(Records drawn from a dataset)

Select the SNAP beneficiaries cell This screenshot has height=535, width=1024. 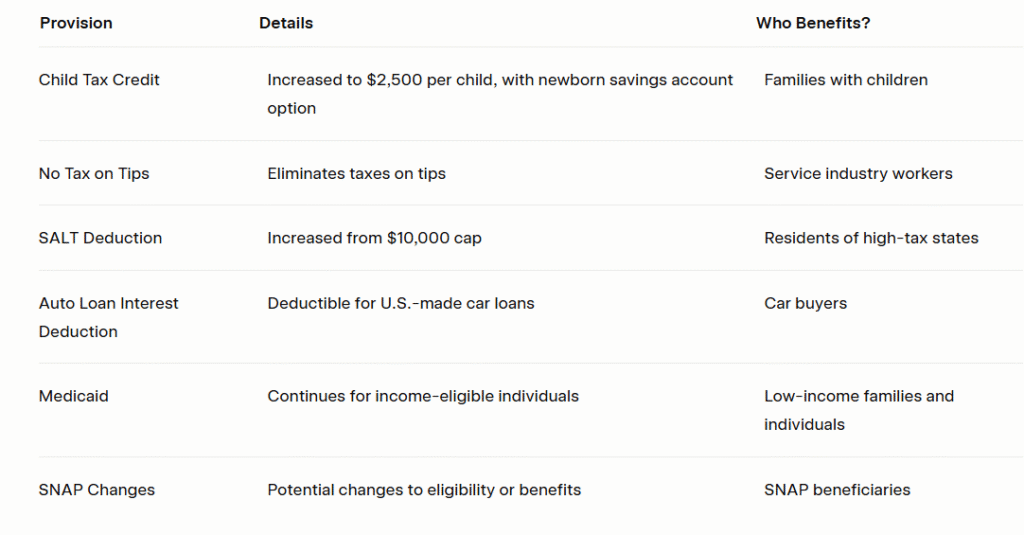837,490
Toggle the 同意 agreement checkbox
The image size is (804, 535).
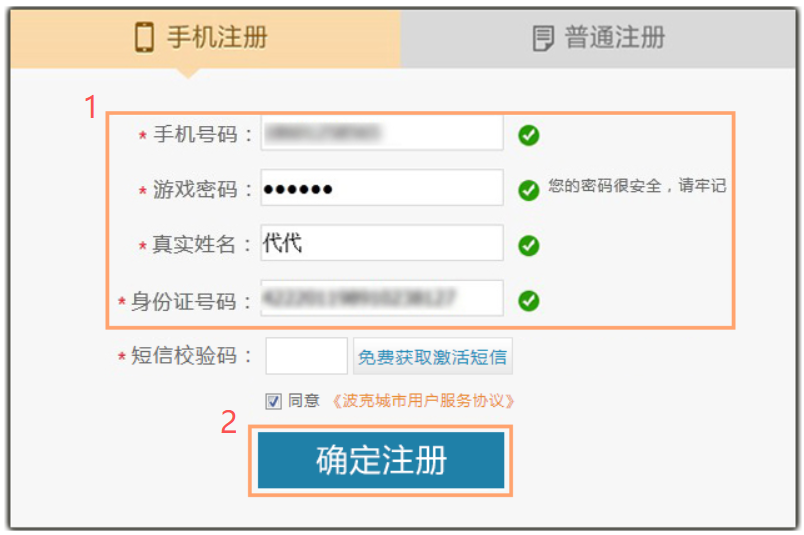pos(273,401)
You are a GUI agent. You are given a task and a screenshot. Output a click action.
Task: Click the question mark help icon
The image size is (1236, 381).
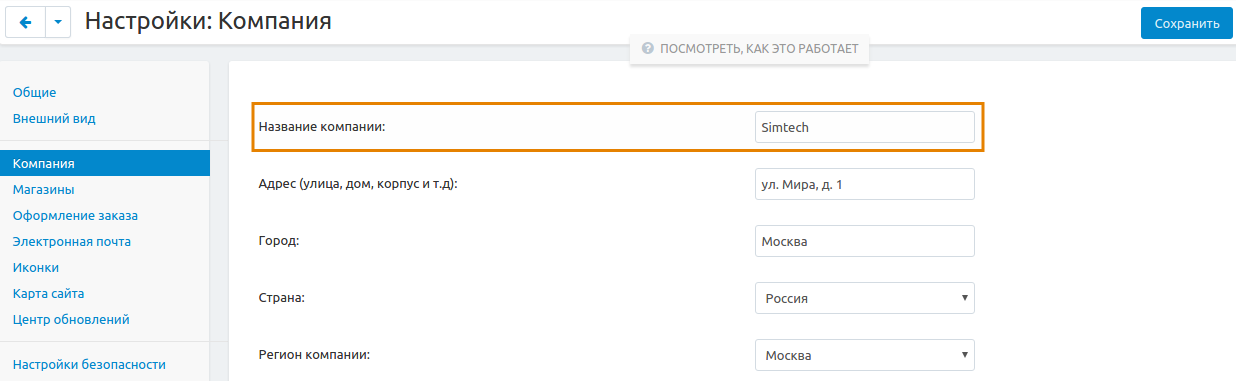pyautogui.click(x=648, y=48)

◆ PROBLEM DETAILS ◆
Word for word, write out each line from the one with "Toggle the 同意 agreement checkbox" through the end of the entries above, and omit any pictures.

◆ SOLVED EXERCISE ◆
Toggle the 同意 agreement checkbox
The image size is (804, 535).
pos(273,401)
You are a GUI agent. You are given a task and a screenshot. Output a click action.
Task: Click the question mark help icon
The image size is (1236, 381).
pyautogui.click(x=648, y=48)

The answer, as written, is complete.